All tests that were not tested against subArray could break. So they will require a fix
Writing additional test cases

Advantages

alignment possibility for CPUs where alignment is required for speed and vectorization.
easier integration with libraries. in the case of arm_compute, the last two dimensions are sometimes padded.

Disadvantages

its advantage is not so big for modern CPUs where unaligned vector loads possible
exposing it for users is not desirable: (excessive usage creates unnecessary memory spaces and performance problems)
could result in unnecessary complications for some function implementations
possibility of requiring additional tests and fixes

Technical details about the addition of this functionality into NdArray

A little investigation showed that the current NdArray actually has constructors to specify strides. Here is the constructor that could be used ShapeDescriptor.h Here are additions into ShapeDescriptor:

validate() //it willbe used for validation of strides and et cetera. This way we can create NdArray by just using ShapeDescriptor alone. And it will be more flexible with correctness
allocLength() //returns minimal buffer size for the given strides and shapes. (this was missing on libnd4j side)
paddedBufferDescriptor(..) //helper method for returning ShapeDescriptor for padded buffer.

NdArrayFactory

The method that is using ShapeDescriptor validation, and ShapeDescriptor paddedBuffer .

Furthermore to indicate that shape of the NdArray is using paddedBuffer we will flag with ARRAY_HAS_PADDED_BUFFER . so it will be possible to know if NdArray is padded.
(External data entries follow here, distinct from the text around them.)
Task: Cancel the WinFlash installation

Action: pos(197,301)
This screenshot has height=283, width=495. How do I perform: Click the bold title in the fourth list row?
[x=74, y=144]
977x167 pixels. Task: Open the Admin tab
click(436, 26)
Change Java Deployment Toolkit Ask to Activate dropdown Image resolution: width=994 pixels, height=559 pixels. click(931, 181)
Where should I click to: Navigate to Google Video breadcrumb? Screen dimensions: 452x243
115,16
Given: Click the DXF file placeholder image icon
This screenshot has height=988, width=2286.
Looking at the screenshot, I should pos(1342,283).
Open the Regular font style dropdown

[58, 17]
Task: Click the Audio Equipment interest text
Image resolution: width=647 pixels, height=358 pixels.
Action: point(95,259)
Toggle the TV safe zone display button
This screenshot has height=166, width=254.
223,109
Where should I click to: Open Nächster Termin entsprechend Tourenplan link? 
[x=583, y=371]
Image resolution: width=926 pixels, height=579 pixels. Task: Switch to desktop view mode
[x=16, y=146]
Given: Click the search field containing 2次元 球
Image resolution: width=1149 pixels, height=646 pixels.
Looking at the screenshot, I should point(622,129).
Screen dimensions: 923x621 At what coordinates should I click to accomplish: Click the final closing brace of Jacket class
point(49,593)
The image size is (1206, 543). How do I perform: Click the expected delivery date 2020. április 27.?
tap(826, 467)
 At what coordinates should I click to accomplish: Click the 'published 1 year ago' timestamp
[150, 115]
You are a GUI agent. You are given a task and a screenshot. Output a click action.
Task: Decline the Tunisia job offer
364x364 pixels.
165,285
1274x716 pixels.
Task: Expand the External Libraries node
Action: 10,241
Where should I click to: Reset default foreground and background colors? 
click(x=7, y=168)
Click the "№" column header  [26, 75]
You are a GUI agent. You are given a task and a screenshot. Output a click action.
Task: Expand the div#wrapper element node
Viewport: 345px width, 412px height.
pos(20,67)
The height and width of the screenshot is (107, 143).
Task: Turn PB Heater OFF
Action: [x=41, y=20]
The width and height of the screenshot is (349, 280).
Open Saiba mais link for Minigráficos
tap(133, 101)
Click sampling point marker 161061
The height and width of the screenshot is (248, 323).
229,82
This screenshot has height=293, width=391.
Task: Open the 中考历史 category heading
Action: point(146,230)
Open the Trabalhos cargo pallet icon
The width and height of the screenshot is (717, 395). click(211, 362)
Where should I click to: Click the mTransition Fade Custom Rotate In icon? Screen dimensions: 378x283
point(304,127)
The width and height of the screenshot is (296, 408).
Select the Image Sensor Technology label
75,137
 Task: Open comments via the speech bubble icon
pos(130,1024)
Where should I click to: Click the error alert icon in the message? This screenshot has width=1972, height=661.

Furthermore, it is still possible to recover Paddings from the allocation size of the padded NdArray. But its not an easy task to get PaddingOffsets from offset and recovered full shape. Thats why it requires storing them. Fortunately, for arm_compute tensors manual padding we just need to know total size and the offset of the first element. So we dont need to change internals that much

As our padded Buffer follows the strict ews() rule instead of the loose one. Paddings will be obtained from this rule:

strides[index-1] == strides[index] * shapes[index];

pseudo code for C order:

for (int j = rank - 1; j >= 0; j--) {
    shapesAfterPadding[j] = strides[j - 1] / strides[j]
}
shapesAfterPadding[0] = buffer.AllocSize / strides[0]
//Paddings for index in 0..rank-1
paddings[index] = shapesAfterPadding[index] - shape[index]

Technical notes on arm_compute library

The main drive for the above proposal to avoid unnecessary performance and memory allocation. And also we should keep on mind :

in each newer version of arm_compute there are new implementations in which the padding requirements were removed.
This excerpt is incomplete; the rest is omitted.